The SEC just greenlighted cash-settled Bitcoin iindex options on NASDAQ.
On May 22, the U.S. Securities and Exchange Commission published a 34-page order clearing Nasdaq PHLX to list cash-settled bitcoin index options under the ticker QBTC. The order hands everyday brokerage account holders a direct path to trade bitcoin volatility right alongside their Apple and Nvidia shares, no separate accounts, no crypto wallets, no extra steps.
The approval came on an accelerated basis under SEC Chairman Paul Atkins, and it is conditional. Before a single QBTC contract can trade, the Commodity Futures Trading Commission still needs to grant exemptive relief. Bitcoin is legally classified as a commodity in the U.S., so the CFTC gets a say. No timeline has been announced for that step. But the direction things are moving is pretty hard to misread at this point.
QBTC options are European-style and cash-settled. There is no physical delivery of bitcoin at expiration. When a contract expires, the exchange credits or debits the dollar difference between the strike price and the final index value. No bitcoin wallet. No custody headaches. The contracts track the Nasdaq Bitcoin Index, which represents one one-hundredth of the CME CF Bitcoin Real Time Index, a benchmark pulling aggregated order book data from eight regulated venues roughly every 200 milliseconds.
Unlike options tied to individual spot bitcoin ETFs (say, BlackRock's IBIT), these contracts reference the broader bitcoin market directly. That gives institutional managers a cleaner hedge against general bitcoin price exposure without fund-specific tracking differences bleeding into their positions. It is a subtle but meaningful difference for anyone running a real book.
This is where retail traders should actually pay attention. Each QBTC contract delivers exposure equal to exactly one bitcoin, using a 1/100th index scaling factor with a standard $100 multiplier. CME's standard bitcoin options are sized at five bitcoin per contract. At current prices, one CME contract can represent several hundred thousand dollars in notional exposure. Fine for a large hedge fund, not so practical for smaller shops or individual investors trying to manage a position with any precision.
CME's bitcoin options also require a dedicated derivatives account, which is another layer of friction before anyone can even place a trade. QBTC options will sit on the same Nasdaq platform as the technology stocks most investors already own. Your existing brokerage account should work. That is a real accessibility improvement, not just a marketing claim.
For the record: the per-side position limit is set at 24,000 contracts, which the SEC noted works out to roughly 0.12% of bitcoin's outstanding supply. Minimum price increment is $0.01. The mechanics are deliberately designed to feel familiar to anyone who has ever traded index options.

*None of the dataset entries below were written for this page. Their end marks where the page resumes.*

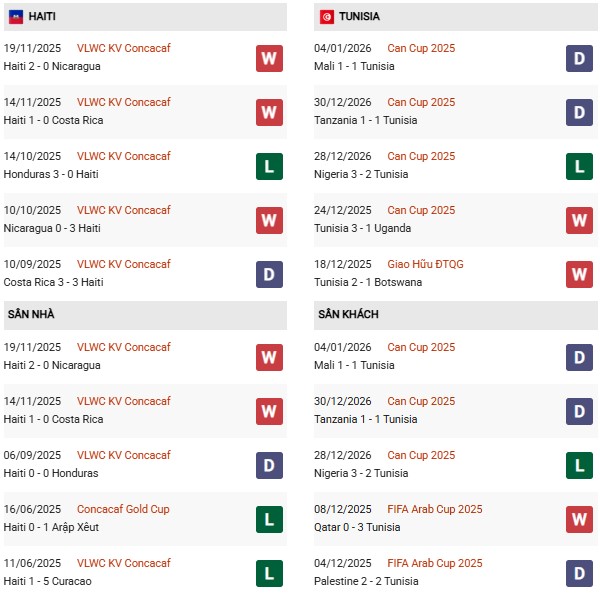Viewport: 600px width, 595px height.
Task: Click W badge for Haiti 2 - 0 Nicaragua under HAITI
Action: [x=269, y=58]
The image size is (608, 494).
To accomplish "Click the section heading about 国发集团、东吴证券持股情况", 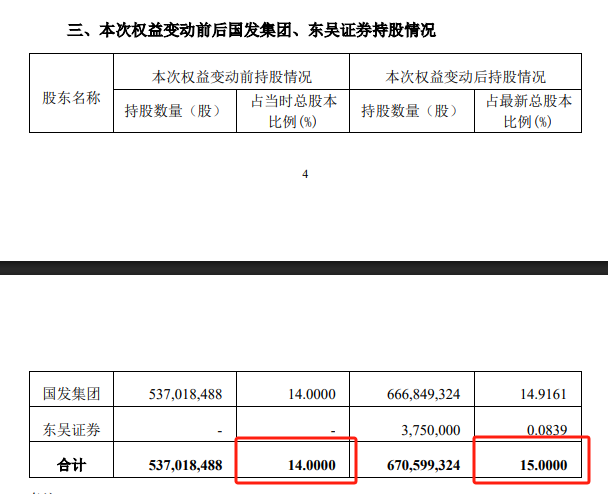I will point(251,30).
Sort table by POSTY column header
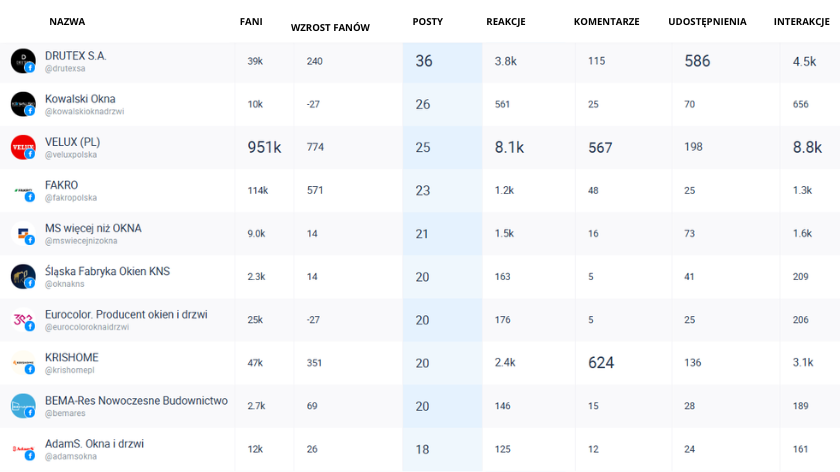 (x=428, y=21)
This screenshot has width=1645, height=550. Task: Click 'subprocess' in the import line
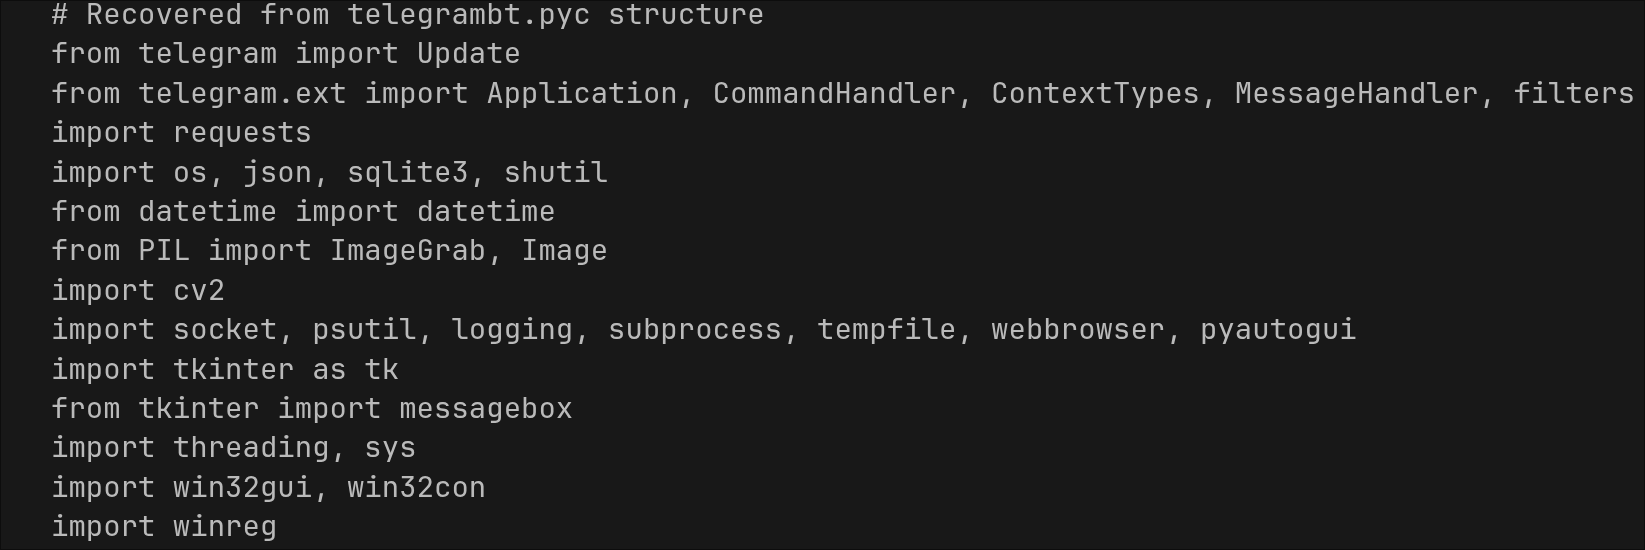pyautogui.click(x=694, y=330)
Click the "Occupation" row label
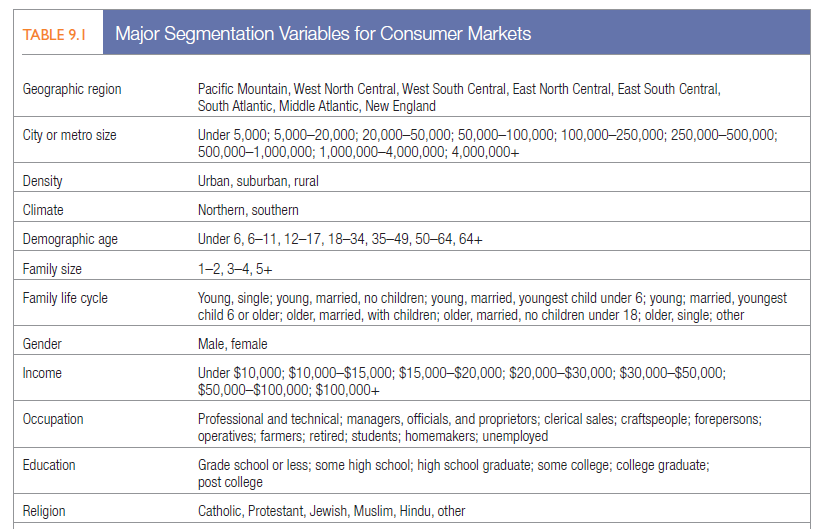The image size is (817, 529). [53, 419]
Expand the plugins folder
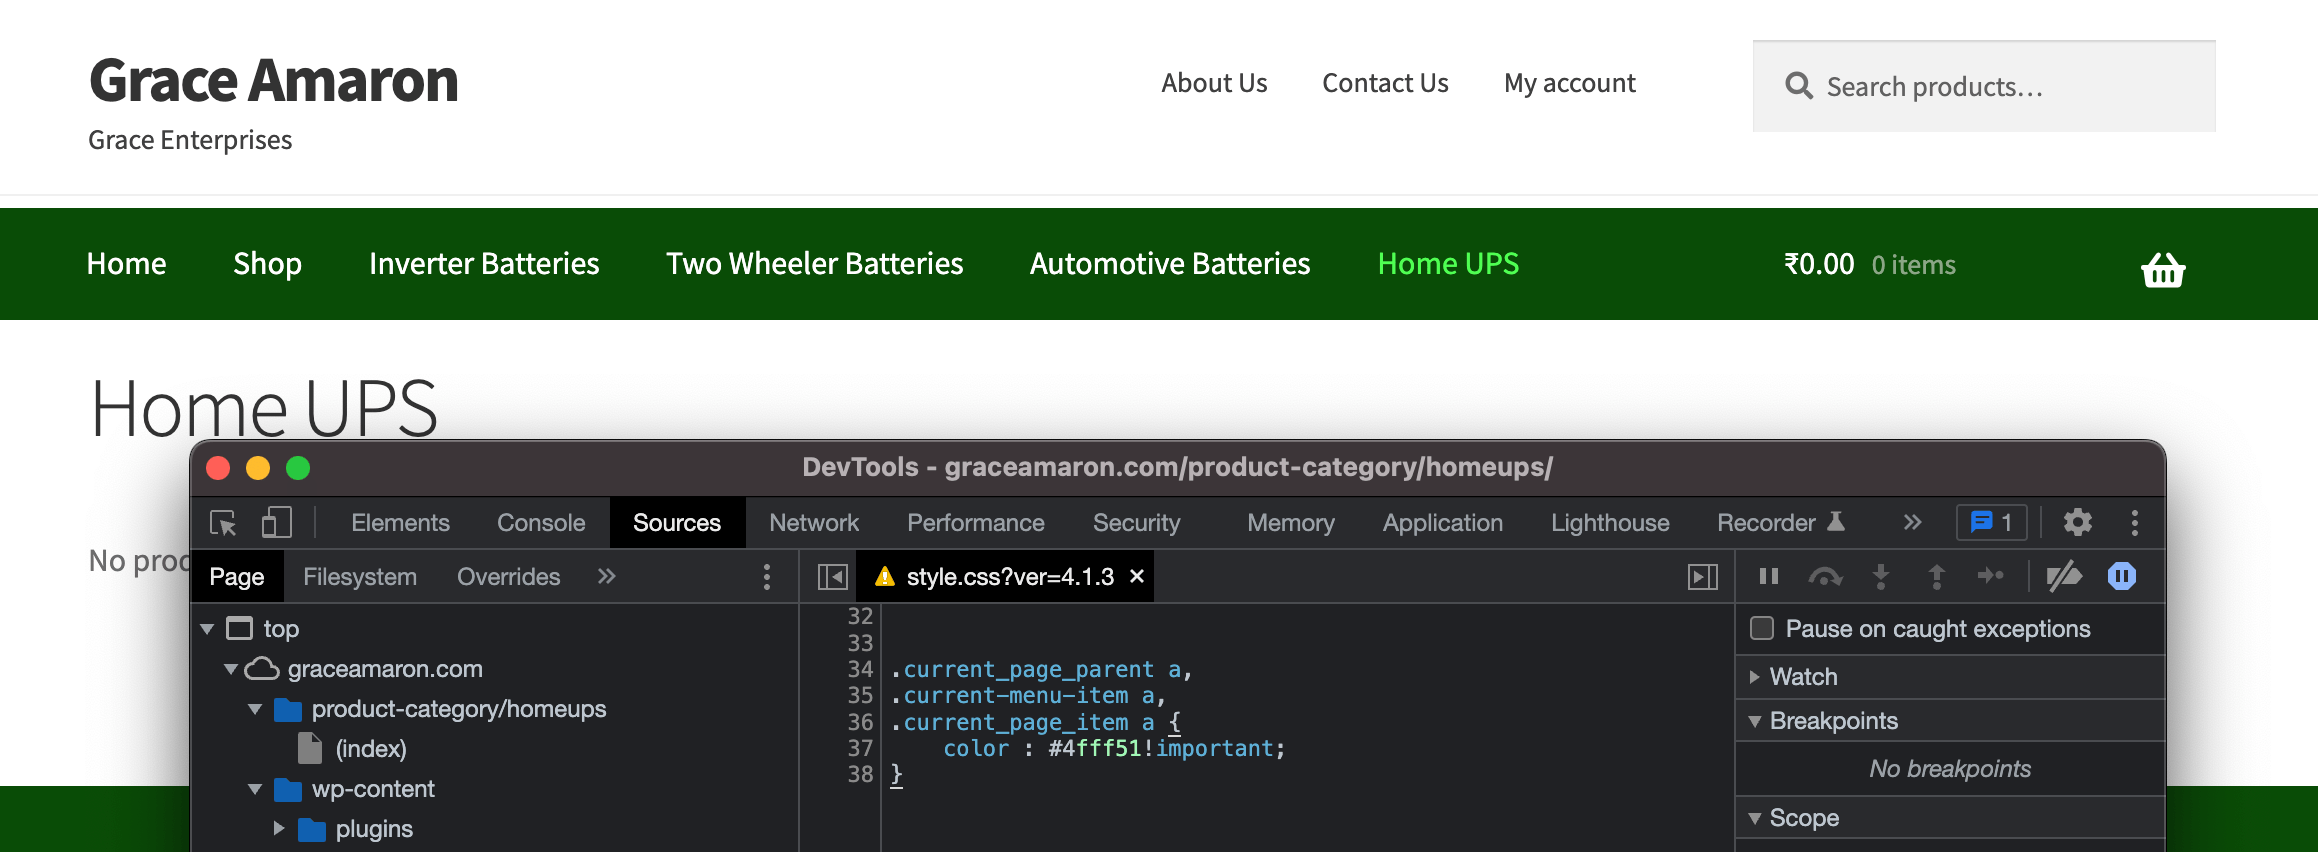Screen dimensions: 2318x852 pyautogui.click(x=279, y=829)
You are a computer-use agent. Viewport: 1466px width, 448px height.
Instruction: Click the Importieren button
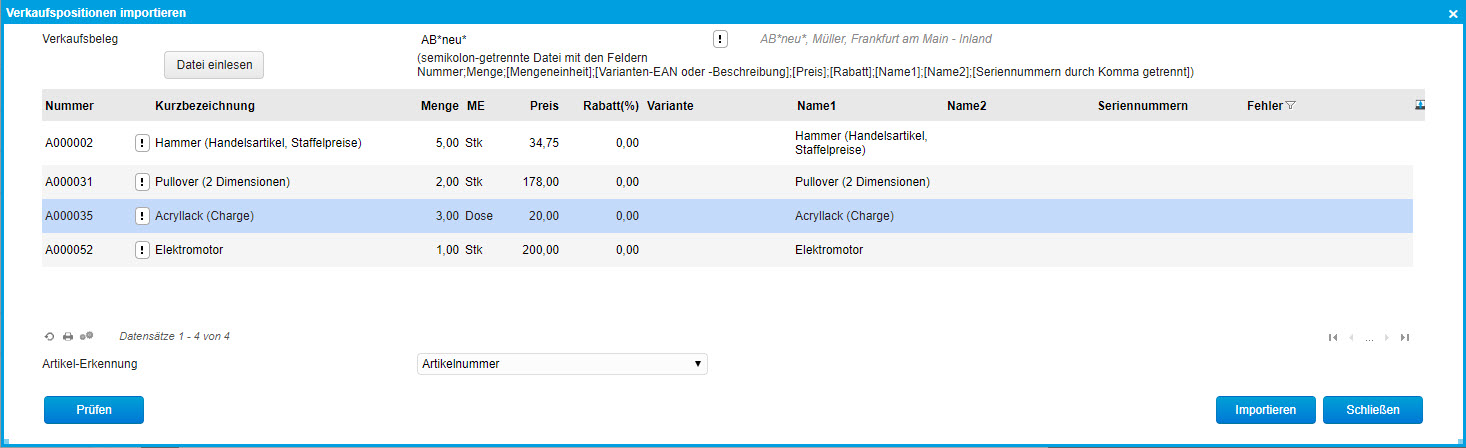coord(1266,410)
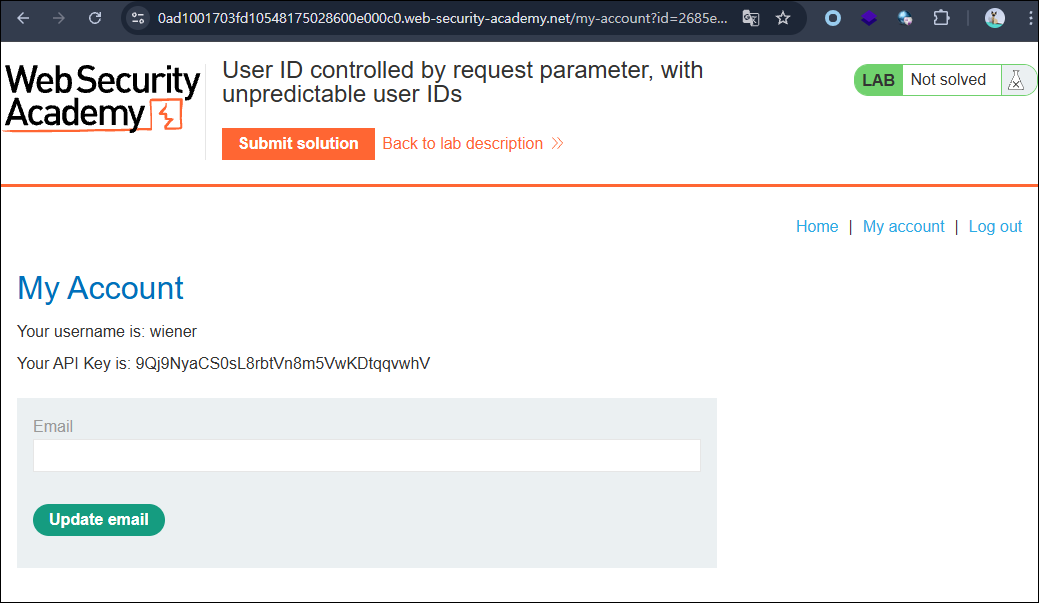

The road to approval was not totally smooth. CME Group submitted a comment letter last October arguing these contracts fall under the CFTC's exclusive jurisdiction. The SEC pushed back, leaning on Section 717 of the Dodd-Frank Act to argue that shared jurisdiction is permissible when the CFTC provides exemptive relief. That jurisdictional tension is still technically unresolved, which is exactly why CFTC sign-off remains the final hurdle.
The SEC approval itself came nine months after Nasdaq PHLX originally filed back in September 2025, following multiple rounds of public commentary and extension periods. Nine months is actually fast by historical standards for a novel derivative product. The original spot bitcoin ETF approvals took something like four years from first filing to clearance, under the Gensler administration's much more skeptical posture toward crypto.
People following this space closely see QBTC as part of a broader shift that started taking shape in early 2025. The Atkins-led SEC has dropped numerous enforcement actions against crypto firms and moved toward more permissive regulatory frameworks. Add in the ongoing CLARITY Act discussions in Congress, and it feels less like a string of isolated approvals and more like a deliberate effort to build out the full institutional crypto stack inside traditional market infrastructure.
A realistic launch window is probably the second half of 2026, assuming CFTC exemptive relief comes through on a normal timeline. Once trading begins, any U.S. options broker supporting index options should be able to facilitate QBTC trades without any special setup required on the user end.
The longer-term picture is worth thinking about. Crypto options volume has grown sharply over the past two years, driven by institutional demand for hedging tools and yield strategies. With QBTC in the mix, investors would have access to spot bitcoin ETFs, ETF-specific options, CME futures, and now broad index-linked options, all sitting within traditional exchange infrastructure. The institutional crypto derivatives stack is starting to look, piece by piece, a lot like what already exists for gold and oil.
How quickly the CFTC moves on exemptive relief will say a lot about whether the two agencies are genuinely coordinated on crypto or just moving in parallel. The market is watching that closely. And given everything that has happened over the past 18 months, it would be surprising if this one got stuck for long.

The wife of Sébastien Borget, co-founder and chief operating officer of The Sandbox, an Ethereum-based virtual world platform, reportedly narrowly escaped being kidnapped at the couple’s home in Villenoy, Seine-et-Marne, France, this week.
According to Le Journal du Dimanche, a local French newspaper, one of the kidnappers disguised as a deliveryman wearing a branded vest, knocked on the couple’s home.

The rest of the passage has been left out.